Intéressons-nous de prime abord à ce Bergonzelli, méconnu dans nos contrées si ce n’est pour son diptyque sur notre pirate national Surcouf, que jouait avec panache Gérard Barray : Surcouf, le tigre des sept mers et Tonnerre sur l’océan Indien, tous deux de 1966. Dans le supplément de Dans les replis de la chair, le dramaturge et historien du cinéma Rosario Tronnolone, visiblement spécialiste du gaillard, nous apprend ainsi qu’il fut, contrairement à la légende leonienne, le premier cinéaste italien à s’intéresser au western. D’après lui, Jim il primo (Le Dernier Pistolet) de Bergonzelli fut tourné avant Per un pugno di dollari (Pour une poignée de dollars) de Sergio Leone. Tous deux sont sortis en 1964. Tronnolone évoque surtout les débuts d’acteur et de réalisateur de Bergonzelli, jetant un voile pudique sur sa fin de carrière un peu plus dévouée à la comédie érotique, puis au porno.

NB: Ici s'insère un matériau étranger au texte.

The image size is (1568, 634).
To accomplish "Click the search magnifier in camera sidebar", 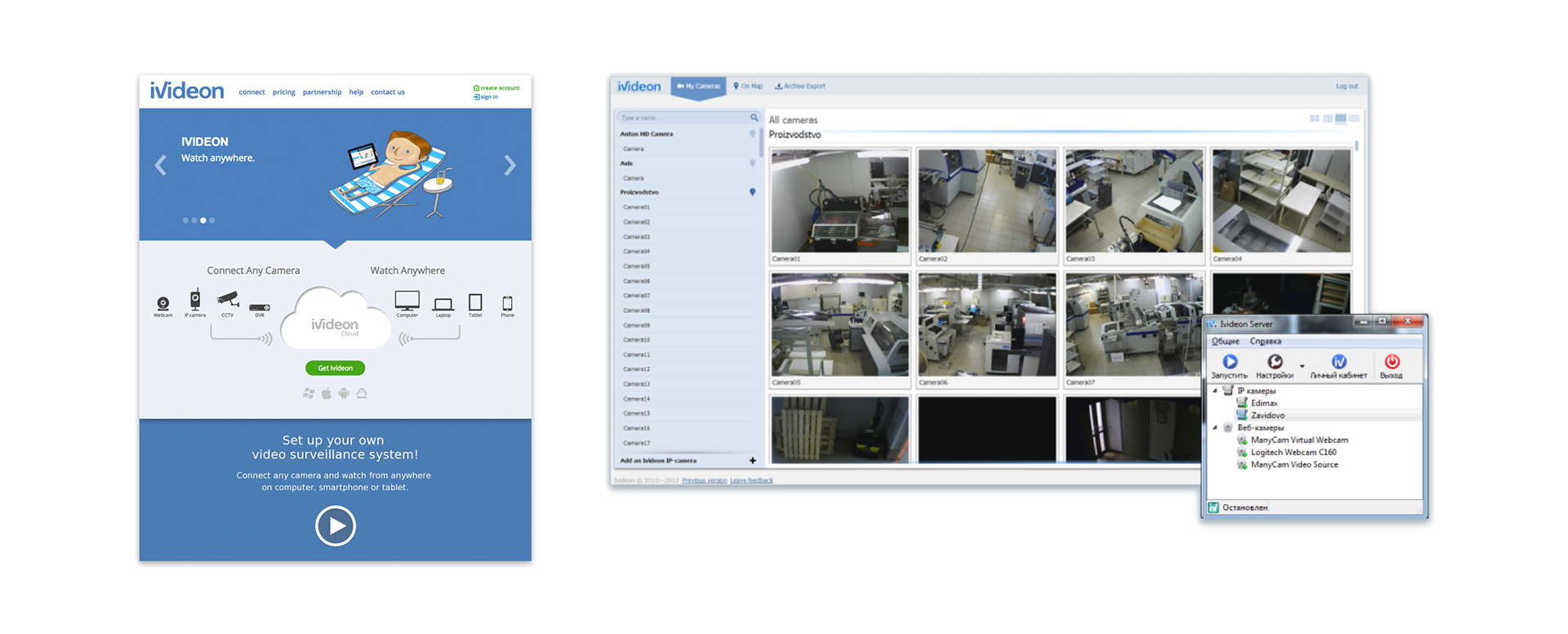I will [754, 118].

Gérard Barray tint le rôle de Surcouf dans deux films signés Sergio Bergonzelli

Quoi qu’il en soit, comme tout bon cinéaste transalpin, il est normal que Bergonzelli passe par la case giallo. C’est donc en 1970 que sort Nelle pieghe della carne (Dans les replis de la chair), qui doit son titre à une citation de Freud placée en exergue du film : « Tout ce qui a existé demeure rivé dans le cerveau, ancré dans les replis de la chair, déformé, cela nous influence et, inconsciemment, dirige nos actes ».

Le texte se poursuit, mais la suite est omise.